Exercise instructions:
[1] Answer these questions from the Pioneer 4 description:
(a) At what frequency did the transmitter send its signal?
(b) Within roughly what distance of the Moon would the photocells be triggered?
(c) What triggered the despin weights to spool out, and how long after launch?
[2] Pick up the Pioneer 4 description after its final sentence and carry it forward.

Exercise text:
Pioneer 4 was a cone-shaped probe 51 cm high and 23 cm in diameter at its base. The cone was composed of a thin fiberglass shell coated with a gold wash to make it electrically conducting and painted with white stripes to maintain the temperature between 10 and 50 °C. At the tip of the cone was a small probe which combined with the cone itself to act as an antenna. At the base of the cone, a ring of mercury batteries provided power. A photoelectric sensor protruded from the center of the ring. The sensor was designed with two photocells which would be triggered by the light of the Moon when the probe was within about 30,000 km of the Moon. At the center of the cone was a voltage supply tube and two Geiger–Müller tubes. The Laboratory's Microlock system, used for communicating with earlier Explorer satellites, did not have sufficient range to perform this mission. Therefore, a new radio system called TRAC(E) Tracking And Communication (Extraterrestrial) was designed. TRAC(E) was an integral part of the Goldstone Deep Space Communications Complex. A transmitter with a mass of 0.5 kg delivered a phase modulated signal of 0.1 W at a frequency of 960.05 MHz. The modulated carrier power was 0.08 W and the total effective radiated power 0.18 W. A despin mechanism consisted of two 7 gram weights which spooled out to the end of two 150 cm wires when triggered by a hydraulic timer 10 hours after launch. The weights were designed to slow the spacecraft spin from 400 rpm to 6 rpm, and then weights and wires were released. Pioneer 4 received a few small modifications over its predecessor, namely added lead shielding around the Geiger tubes and modifications to the telemetry system to improve its reliability and signal strength. The probe had S/N #4, with probe #3 recalled from launch due to technical issues.

Listed entries:
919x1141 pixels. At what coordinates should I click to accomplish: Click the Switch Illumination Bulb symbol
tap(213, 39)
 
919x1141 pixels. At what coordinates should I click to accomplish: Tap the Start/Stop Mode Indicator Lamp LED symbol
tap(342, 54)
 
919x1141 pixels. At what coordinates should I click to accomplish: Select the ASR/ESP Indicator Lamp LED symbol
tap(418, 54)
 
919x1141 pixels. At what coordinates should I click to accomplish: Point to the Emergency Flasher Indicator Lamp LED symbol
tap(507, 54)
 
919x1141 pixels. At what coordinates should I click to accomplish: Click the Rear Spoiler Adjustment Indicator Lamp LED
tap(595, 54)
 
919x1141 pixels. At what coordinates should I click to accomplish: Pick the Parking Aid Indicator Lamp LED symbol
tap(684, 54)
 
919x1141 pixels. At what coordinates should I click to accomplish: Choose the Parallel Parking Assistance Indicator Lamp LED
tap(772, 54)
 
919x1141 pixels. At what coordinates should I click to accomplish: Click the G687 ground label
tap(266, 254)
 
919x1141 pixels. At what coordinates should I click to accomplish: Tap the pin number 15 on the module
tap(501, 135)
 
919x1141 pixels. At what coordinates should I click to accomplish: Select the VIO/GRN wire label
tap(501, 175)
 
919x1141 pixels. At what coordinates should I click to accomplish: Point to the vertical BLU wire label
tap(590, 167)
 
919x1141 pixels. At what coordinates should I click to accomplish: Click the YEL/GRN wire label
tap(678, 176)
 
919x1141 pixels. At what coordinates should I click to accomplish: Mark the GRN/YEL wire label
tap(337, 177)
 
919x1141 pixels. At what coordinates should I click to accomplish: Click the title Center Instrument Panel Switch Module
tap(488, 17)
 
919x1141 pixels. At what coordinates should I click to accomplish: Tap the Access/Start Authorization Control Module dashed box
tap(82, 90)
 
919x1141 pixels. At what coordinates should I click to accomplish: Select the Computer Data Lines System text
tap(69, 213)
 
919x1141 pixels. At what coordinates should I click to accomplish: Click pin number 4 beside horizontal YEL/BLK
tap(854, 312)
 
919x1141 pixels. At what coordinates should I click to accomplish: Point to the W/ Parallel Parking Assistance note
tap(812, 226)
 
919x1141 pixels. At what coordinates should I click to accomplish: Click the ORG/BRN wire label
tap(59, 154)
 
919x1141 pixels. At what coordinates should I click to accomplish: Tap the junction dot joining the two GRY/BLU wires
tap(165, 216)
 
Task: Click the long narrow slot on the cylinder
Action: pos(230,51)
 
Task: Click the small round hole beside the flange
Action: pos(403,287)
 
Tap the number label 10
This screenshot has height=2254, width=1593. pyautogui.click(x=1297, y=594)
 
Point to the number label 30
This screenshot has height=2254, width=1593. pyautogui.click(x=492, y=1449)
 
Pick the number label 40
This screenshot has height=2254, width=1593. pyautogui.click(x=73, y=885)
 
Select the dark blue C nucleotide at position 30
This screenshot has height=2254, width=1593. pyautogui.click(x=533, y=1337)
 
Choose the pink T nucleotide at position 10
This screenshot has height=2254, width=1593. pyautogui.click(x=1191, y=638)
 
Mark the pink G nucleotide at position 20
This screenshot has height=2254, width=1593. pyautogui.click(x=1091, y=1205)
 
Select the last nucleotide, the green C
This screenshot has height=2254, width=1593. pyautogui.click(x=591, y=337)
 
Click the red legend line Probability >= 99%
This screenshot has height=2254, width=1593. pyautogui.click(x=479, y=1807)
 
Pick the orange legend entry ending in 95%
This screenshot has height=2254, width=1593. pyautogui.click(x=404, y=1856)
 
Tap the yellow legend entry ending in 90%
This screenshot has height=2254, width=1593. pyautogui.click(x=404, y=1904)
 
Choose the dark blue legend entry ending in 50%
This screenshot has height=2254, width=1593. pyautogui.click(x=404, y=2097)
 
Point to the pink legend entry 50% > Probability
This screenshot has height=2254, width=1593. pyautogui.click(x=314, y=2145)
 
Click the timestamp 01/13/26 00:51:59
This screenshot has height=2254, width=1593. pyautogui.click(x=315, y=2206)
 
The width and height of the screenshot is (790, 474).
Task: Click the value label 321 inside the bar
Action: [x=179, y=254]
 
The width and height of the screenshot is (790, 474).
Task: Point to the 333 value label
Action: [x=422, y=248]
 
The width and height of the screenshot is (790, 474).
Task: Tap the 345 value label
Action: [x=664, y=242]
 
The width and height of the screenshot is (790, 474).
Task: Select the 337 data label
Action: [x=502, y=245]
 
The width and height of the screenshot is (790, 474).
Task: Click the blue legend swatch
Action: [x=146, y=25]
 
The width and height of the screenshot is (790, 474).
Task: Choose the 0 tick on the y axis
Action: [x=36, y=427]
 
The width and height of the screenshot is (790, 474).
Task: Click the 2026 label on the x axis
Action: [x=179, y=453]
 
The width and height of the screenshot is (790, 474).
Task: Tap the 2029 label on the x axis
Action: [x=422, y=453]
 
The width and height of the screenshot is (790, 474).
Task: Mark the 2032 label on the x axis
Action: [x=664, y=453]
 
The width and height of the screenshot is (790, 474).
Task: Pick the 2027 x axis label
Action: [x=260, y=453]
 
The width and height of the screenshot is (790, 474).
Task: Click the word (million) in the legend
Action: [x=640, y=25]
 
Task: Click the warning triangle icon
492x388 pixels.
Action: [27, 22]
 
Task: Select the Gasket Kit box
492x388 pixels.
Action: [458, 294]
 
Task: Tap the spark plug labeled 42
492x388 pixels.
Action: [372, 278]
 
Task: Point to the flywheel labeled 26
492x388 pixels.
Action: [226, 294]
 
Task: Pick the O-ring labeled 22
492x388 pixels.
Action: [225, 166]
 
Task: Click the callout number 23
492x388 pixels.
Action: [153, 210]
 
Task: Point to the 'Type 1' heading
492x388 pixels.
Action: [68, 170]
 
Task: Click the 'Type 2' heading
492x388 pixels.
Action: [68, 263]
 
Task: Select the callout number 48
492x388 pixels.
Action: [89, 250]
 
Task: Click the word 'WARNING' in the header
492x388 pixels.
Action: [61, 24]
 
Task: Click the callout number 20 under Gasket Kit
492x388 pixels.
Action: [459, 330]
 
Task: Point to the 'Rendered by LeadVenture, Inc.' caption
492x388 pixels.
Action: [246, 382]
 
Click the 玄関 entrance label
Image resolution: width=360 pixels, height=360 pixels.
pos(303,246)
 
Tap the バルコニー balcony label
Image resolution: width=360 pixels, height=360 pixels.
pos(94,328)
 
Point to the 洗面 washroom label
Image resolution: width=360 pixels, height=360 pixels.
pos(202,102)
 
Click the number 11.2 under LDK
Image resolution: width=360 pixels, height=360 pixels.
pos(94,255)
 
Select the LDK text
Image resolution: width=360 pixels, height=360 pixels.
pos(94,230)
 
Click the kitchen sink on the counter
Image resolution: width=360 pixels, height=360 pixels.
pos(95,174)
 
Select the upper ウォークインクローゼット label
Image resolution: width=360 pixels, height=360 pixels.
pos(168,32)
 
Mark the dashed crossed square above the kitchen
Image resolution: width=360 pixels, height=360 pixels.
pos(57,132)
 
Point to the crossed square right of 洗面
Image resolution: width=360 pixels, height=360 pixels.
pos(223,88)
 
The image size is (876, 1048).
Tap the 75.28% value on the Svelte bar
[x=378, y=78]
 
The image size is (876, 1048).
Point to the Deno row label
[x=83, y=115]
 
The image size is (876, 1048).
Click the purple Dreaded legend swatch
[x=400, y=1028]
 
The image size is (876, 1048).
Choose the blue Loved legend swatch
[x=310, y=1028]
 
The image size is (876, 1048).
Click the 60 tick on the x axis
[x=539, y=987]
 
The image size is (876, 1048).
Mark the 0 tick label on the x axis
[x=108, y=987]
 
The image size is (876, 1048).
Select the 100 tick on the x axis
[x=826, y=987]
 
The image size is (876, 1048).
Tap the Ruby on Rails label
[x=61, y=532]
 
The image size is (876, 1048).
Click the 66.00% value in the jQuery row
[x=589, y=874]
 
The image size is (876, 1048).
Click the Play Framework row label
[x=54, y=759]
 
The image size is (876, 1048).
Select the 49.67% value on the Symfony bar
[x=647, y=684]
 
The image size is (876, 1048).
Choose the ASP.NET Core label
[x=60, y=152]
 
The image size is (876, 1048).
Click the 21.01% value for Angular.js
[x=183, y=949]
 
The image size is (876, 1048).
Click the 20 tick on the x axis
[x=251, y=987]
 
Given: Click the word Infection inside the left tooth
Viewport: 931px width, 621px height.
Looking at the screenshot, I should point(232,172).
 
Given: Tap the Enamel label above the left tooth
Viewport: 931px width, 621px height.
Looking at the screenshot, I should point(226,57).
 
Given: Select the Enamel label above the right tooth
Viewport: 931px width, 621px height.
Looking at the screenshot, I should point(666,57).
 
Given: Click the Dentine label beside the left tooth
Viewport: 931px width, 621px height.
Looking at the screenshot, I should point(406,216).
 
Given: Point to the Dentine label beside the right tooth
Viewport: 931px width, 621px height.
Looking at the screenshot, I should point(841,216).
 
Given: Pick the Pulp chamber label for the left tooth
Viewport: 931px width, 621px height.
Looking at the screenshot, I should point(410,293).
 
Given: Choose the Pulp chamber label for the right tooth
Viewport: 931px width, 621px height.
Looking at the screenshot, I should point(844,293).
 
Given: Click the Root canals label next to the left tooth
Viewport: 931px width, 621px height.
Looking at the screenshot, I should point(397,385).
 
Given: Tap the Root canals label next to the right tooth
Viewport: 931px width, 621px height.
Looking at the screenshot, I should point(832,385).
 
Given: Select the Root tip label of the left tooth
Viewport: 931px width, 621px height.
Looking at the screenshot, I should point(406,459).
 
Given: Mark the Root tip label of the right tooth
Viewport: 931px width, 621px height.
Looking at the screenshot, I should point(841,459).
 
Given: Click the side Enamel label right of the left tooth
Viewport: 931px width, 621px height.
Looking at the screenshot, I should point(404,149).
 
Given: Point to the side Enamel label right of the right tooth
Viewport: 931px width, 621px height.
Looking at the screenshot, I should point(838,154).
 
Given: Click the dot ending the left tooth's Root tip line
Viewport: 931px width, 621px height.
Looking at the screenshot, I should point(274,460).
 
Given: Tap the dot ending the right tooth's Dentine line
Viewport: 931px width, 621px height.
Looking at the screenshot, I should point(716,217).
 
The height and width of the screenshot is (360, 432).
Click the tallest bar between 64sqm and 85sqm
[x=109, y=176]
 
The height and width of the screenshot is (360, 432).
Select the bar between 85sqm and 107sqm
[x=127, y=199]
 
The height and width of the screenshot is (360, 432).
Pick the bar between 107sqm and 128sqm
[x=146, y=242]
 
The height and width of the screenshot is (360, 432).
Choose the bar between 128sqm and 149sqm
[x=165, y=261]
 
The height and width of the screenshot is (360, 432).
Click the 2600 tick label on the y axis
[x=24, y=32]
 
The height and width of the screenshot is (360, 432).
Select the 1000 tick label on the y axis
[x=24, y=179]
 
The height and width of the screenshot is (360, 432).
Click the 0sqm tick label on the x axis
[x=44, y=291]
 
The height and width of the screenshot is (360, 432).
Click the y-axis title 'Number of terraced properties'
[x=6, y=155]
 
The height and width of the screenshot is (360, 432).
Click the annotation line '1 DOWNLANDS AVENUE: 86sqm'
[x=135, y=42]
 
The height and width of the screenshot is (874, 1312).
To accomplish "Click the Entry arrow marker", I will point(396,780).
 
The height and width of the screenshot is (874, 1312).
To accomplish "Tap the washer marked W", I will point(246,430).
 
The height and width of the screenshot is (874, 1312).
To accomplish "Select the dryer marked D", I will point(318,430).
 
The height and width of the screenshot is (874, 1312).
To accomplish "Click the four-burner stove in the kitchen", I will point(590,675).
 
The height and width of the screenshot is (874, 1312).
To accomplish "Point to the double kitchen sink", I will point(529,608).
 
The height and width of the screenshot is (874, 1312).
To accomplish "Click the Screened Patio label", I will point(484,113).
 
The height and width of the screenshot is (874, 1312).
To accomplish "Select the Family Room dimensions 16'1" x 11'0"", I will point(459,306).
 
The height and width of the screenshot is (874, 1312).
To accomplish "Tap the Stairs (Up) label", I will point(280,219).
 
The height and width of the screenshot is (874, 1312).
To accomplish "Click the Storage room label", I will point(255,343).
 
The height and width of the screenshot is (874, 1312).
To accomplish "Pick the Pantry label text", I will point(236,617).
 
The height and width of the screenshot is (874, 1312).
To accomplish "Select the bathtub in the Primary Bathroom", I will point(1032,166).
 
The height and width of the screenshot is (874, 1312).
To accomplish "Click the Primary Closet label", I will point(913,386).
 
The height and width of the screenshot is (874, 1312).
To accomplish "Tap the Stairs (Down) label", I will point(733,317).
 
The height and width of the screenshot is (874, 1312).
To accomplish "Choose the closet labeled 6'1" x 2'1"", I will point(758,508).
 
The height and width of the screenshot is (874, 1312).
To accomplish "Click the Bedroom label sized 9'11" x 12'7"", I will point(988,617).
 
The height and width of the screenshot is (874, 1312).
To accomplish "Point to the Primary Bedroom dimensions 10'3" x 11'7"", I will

Task responses:
[1]
(a) 960.05 MHz
(b) About 30,000 km
(c) A hydraulic timer, 10 hours after launch

[2]
== Launch vehicle ==
Pioneer 4 was launched with a Juno II launch vehicle, which also launched Pioneer 3. Juno II closely resembled the Juno I (Jupiter-C based) vehicle that launched Explorer 1. Its first stage was a 19.51 m elongated Jupiter IRBM missile that was used by the U.S. Army. On top of the Jupiter propulsion section was a guidance and control compartment that supported a rotating tub containing the rocket stages 2, 3 and 4. Pioneer 4 was mounted on top of stage 4.

== Mission ==

Time and Space (1959) Official NASA Pioneer 4 information film reel.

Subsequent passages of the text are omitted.